Lastly on that, corporate debt that is sitting at this point of time, obviously there is no way of servicing it, given the state of affairs at the airports run from a CapEx perspective. Is there an end game over there that you would want to kind of elaborate on, to take that kind of stress out?
We will be refinancing that debt. That is a process which is already underway, that will be refinanced. Like I told you earlier, you know, the stress comes because if it is not an operating entity in three years' time, GAL will be a very vibrant operating entity which has significant businesses in duty-free, in F&B, in cargo across India and across Asia. We need to keep that into mind. It will be very easily available to manage that debt. You also must take into cognizance that GAL also gets certain operating fee and management fee from the assets that it manages. Going forward, that will continue to play out.
There will be a significant amount of predictable assured management fees coming from the airport assets to GAL for it to manage its own balance sheet. Again, multiple streams of income, cash income and also a recycle of capital and partnership will play out as GAL looks for further growth opportunities in India and Southeast Asia.
Crystal clear and all the very best for three years from now. I hope that once things become a lot better and the reverse merger happens, it'll be a fantastic entity to see in terms of cash flows. Thank you.
Absolutely. That is the journey approval that we are looking at is just a bridge to substantial value creation in fiscal year 2024, 2025 when you know all contracts get settled.
Mr. Mongia, does that answer your question?
Yes. Thank you. My questions are done. Thank you.
The next question is from the line of Aoorva Bahadur from Investec. Please go ahead.
Yep.

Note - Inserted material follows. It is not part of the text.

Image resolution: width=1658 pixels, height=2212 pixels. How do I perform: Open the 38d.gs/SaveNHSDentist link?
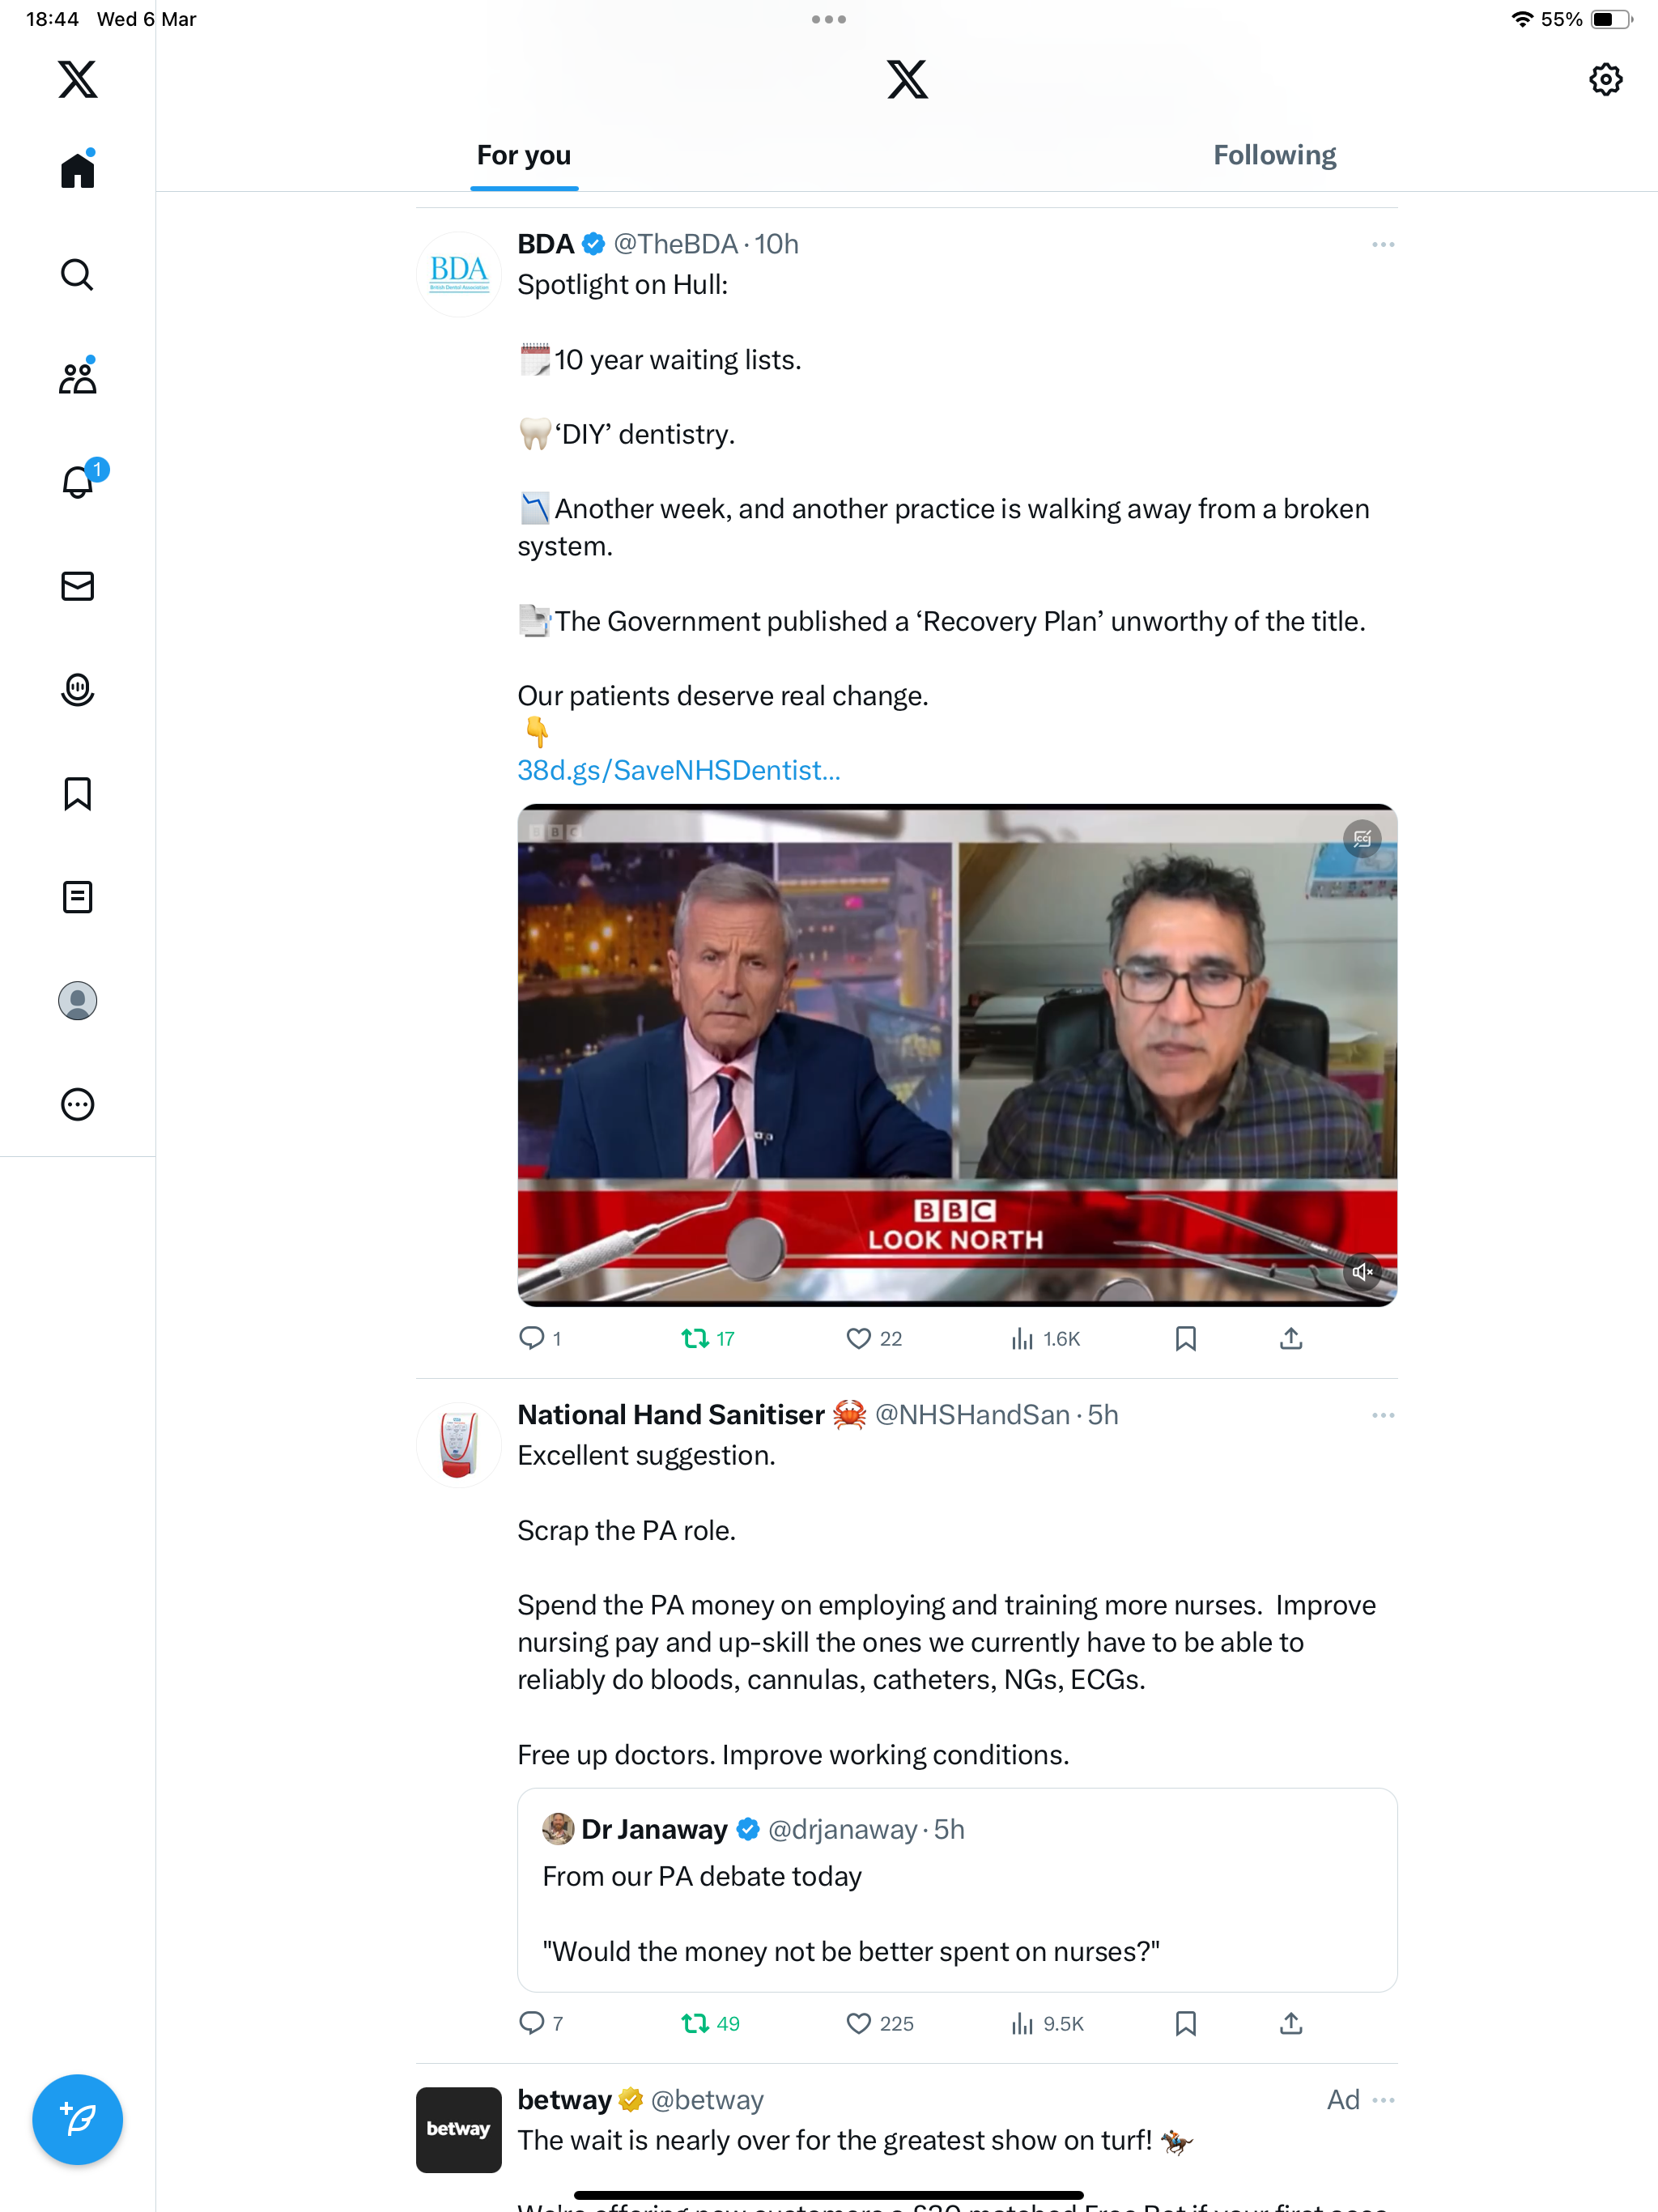pyautogui.click(x=679, y=770)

Thanks again, sir, for the opportunity. Quickly, I think you highlighted that the conversion ratio for FCCB will be around 10%, I mean that the dilution at GMR Infra level. Can you explain the math over here? How does it change from 20%-10%?

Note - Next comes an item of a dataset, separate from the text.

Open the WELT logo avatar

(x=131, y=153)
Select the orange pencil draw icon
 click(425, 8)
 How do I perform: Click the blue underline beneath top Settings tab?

Can you just have this question taken offline and I would rather discuss it. It's just a math. Maybe Amit can email you the math on this.
Sure. Thank you.
There are different price points for the airport and different price points for GPUIL. He will send you the math as to why the promoter dilution is around 10 odd %.
Okay. Thank you.
All right. Thanks.
Thank you. As there are no further questions from the participants, I would now like to hand the conference over to Mr. Saurabh Chawla for closing comments.

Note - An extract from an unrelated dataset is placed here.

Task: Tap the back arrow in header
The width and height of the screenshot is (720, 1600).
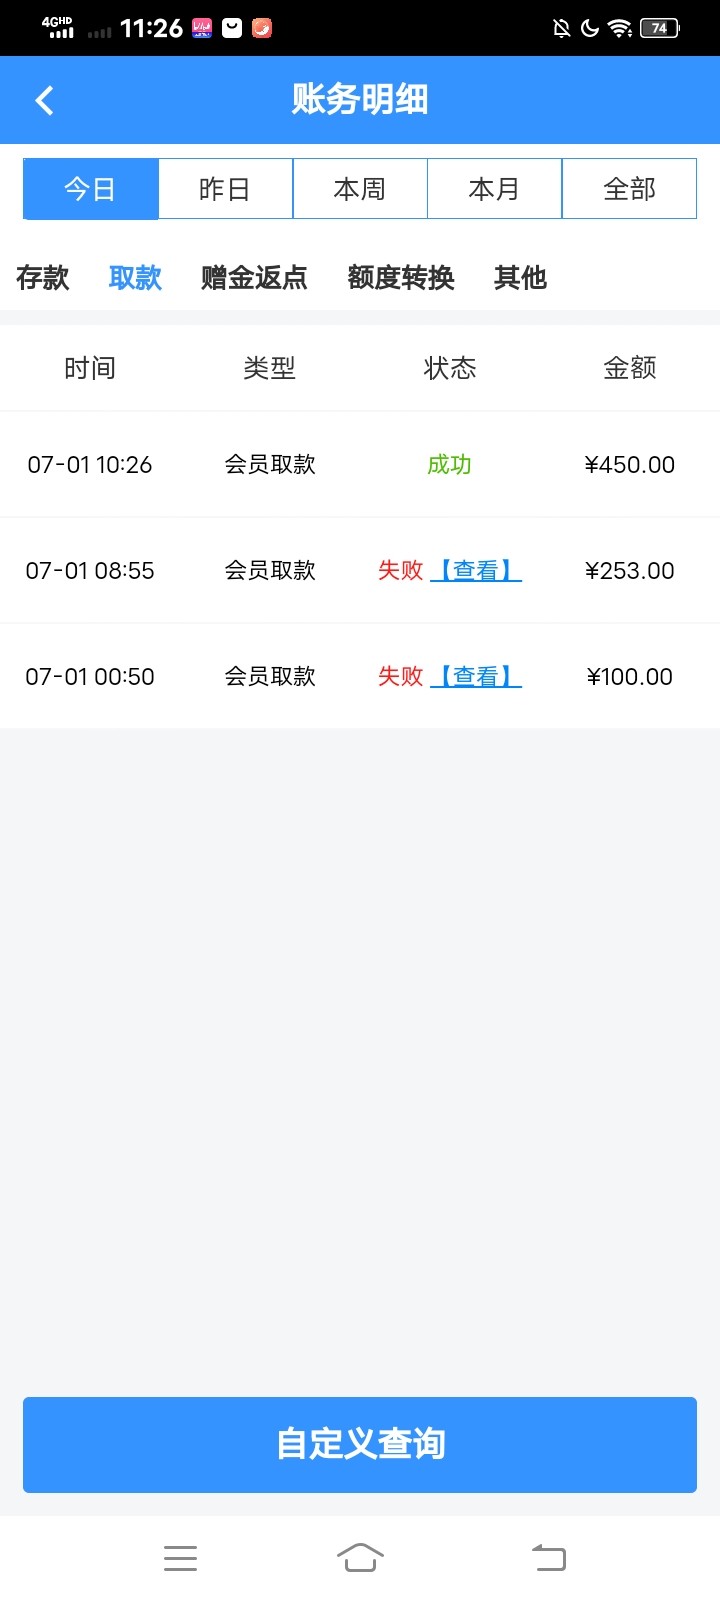Action: 44,100
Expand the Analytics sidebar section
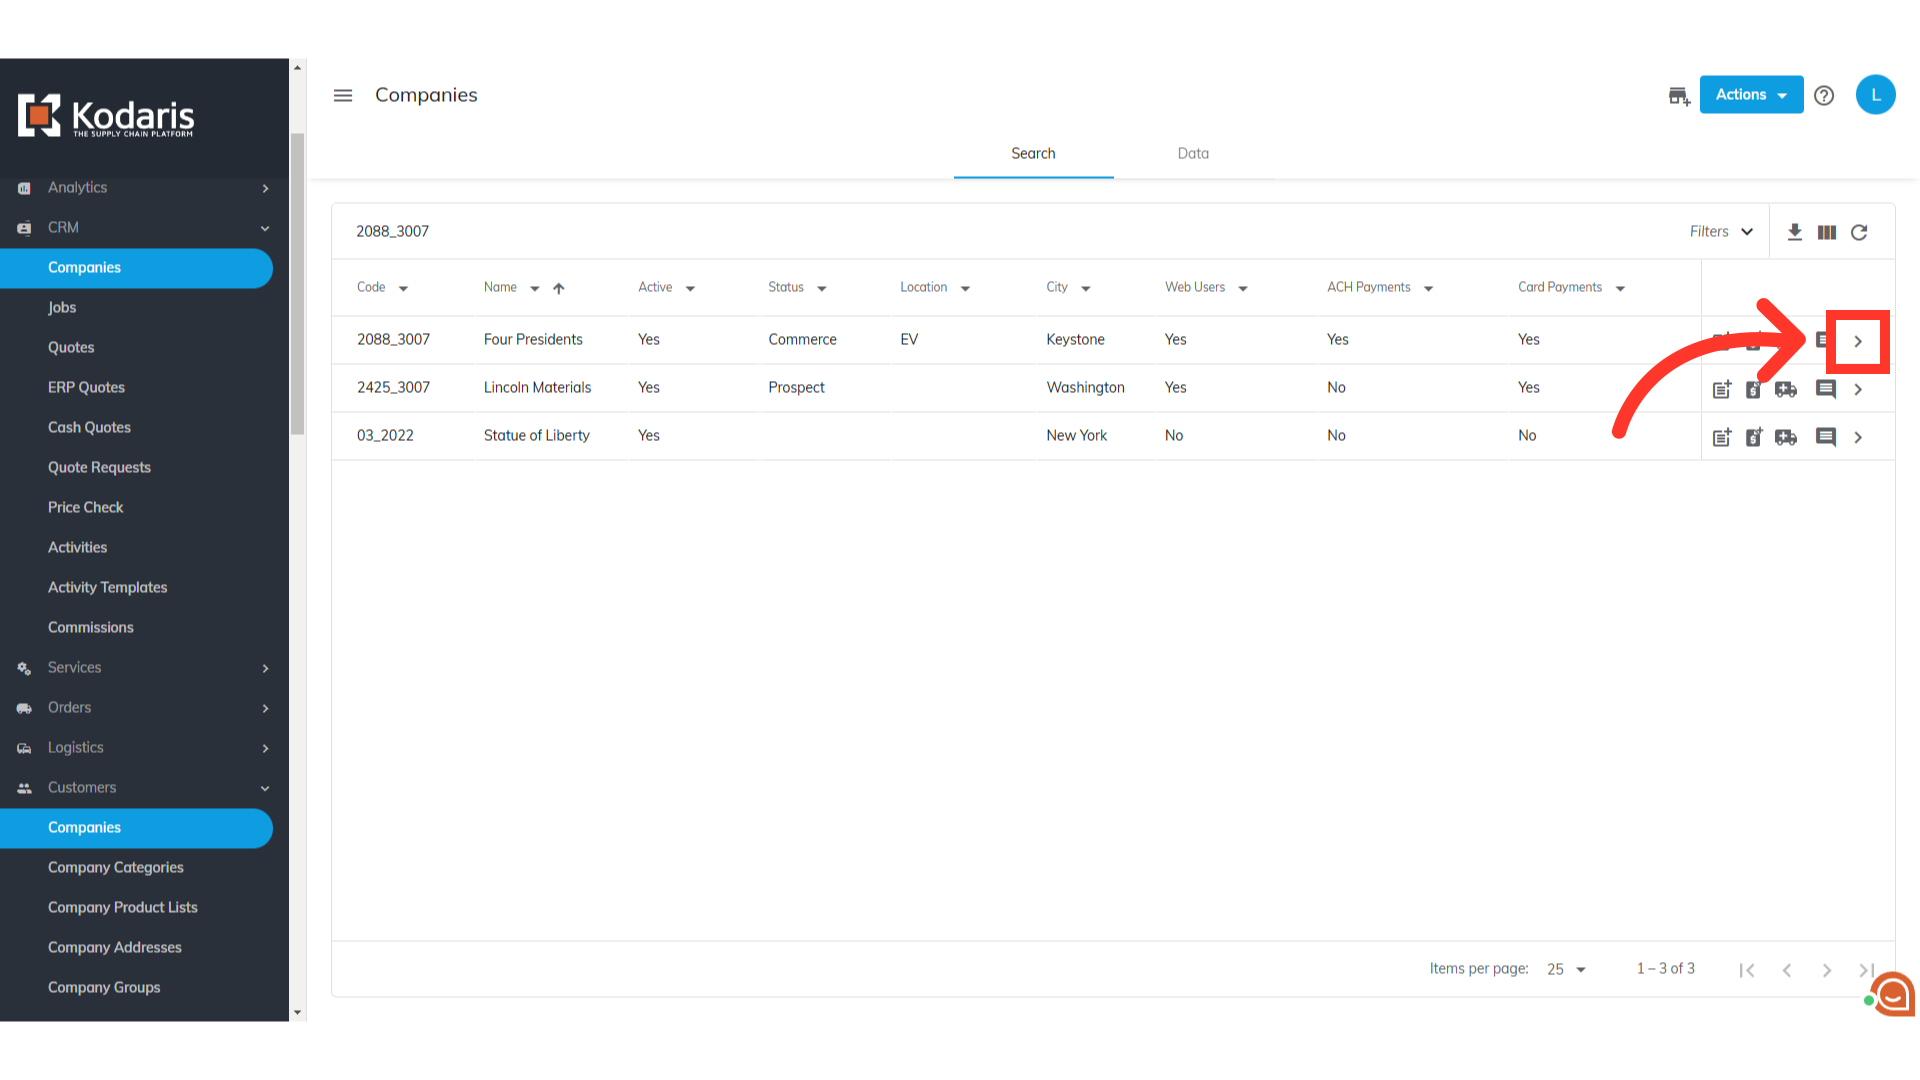The image size is (1920, 1080). 144,188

Yeah, thank you. Thank you everybody for participating in our Q3 call. Really appreciate your time. The IR team is available offline to answer your specific questions, especially those which we said that we will give you the further details. Please reach out to both Amit and Bishu and they will answer all questions. Look forward to your inputs going forward. We are sensitive to the inputs by the capital market players, and I can assure you that our strategy will get tweaked because we believe in value creation. As on date, any value created 63% do go to the promoters. We are working towards that. We are working towards asset light, capital light business model. The big CapExes are getting over.
New opportunities will come, but those will be mostly in partnership, so they should start yielding good equity value for the shareholders. Last but not the least, the cherry on the pudding is the adjacent businesses that I've talked about. Look at it seriously. Look at what the duty-free throws at Delhi Airport and Hyderabad Airport, and when you start to extrapolate that into an independent business unit at GAL with the world as a platform, you will get a very different outlook. Look forward interacting with you offline and take care and be safe. Thank you so much.
Thank you. Ladies and gentlemen, on behalf of GMR Infrastructure Limited, that concludes this conference call. Thank you for joining us. You may now disconnect your lines.